### Extracted information:

####################

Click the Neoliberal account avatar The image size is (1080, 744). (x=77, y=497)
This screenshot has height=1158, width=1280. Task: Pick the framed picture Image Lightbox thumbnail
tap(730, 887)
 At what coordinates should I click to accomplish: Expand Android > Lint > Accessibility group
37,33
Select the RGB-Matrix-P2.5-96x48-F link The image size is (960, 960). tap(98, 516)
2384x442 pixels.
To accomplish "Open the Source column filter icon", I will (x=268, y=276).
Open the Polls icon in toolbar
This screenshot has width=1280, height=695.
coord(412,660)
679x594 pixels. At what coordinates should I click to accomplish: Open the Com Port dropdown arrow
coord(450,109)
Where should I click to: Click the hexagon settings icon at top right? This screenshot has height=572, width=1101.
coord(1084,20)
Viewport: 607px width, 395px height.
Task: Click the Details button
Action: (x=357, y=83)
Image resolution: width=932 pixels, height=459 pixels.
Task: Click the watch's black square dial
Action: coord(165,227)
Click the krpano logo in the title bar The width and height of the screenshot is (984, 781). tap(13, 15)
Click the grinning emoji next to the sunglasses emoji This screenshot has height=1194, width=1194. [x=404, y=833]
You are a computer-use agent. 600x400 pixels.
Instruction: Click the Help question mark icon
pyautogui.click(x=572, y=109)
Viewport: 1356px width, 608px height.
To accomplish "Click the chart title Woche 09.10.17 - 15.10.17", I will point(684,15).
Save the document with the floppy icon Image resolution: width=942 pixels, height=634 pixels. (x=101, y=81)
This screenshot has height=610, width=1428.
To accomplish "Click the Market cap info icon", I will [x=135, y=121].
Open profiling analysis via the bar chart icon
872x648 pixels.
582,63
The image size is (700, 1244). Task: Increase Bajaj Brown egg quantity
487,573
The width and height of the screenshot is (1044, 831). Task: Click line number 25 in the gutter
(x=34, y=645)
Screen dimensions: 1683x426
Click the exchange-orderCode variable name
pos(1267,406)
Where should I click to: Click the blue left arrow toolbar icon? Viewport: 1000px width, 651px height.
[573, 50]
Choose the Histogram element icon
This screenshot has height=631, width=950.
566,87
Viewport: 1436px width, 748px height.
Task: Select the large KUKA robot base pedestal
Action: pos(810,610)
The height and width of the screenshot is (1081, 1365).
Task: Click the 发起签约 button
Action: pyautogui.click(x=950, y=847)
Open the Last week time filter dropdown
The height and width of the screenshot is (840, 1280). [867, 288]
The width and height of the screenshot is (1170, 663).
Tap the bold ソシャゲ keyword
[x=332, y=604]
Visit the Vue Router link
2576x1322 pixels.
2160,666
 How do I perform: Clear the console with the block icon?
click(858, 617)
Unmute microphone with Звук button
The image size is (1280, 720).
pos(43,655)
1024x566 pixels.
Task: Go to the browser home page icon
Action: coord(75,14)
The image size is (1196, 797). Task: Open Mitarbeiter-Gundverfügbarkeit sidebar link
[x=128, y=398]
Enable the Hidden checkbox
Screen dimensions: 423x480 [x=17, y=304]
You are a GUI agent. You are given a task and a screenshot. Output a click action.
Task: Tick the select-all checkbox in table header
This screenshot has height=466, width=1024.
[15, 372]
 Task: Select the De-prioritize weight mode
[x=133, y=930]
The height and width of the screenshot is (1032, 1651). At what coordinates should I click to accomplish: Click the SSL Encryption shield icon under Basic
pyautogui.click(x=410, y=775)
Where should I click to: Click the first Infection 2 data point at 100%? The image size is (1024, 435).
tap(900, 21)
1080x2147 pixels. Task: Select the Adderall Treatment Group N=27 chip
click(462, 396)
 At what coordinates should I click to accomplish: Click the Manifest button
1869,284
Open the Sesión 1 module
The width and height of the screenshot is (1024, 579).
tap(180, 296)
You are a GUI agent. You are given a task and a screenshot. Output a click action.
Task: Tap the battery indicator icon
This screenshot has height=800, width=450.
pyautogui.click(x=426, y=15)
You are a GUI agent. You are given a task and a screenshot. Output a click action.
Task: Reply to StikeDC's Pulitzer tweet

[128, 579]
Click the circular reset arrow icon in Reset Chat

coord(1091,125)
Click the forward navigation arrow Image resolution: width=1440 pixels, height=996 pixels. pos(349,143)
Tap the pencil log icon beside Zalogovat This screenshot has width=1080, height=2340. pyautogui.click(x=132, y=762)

####################

### Problem to solve:
A single number is the answer: the count of lines in the material above that contain "title".

### Your solution:
2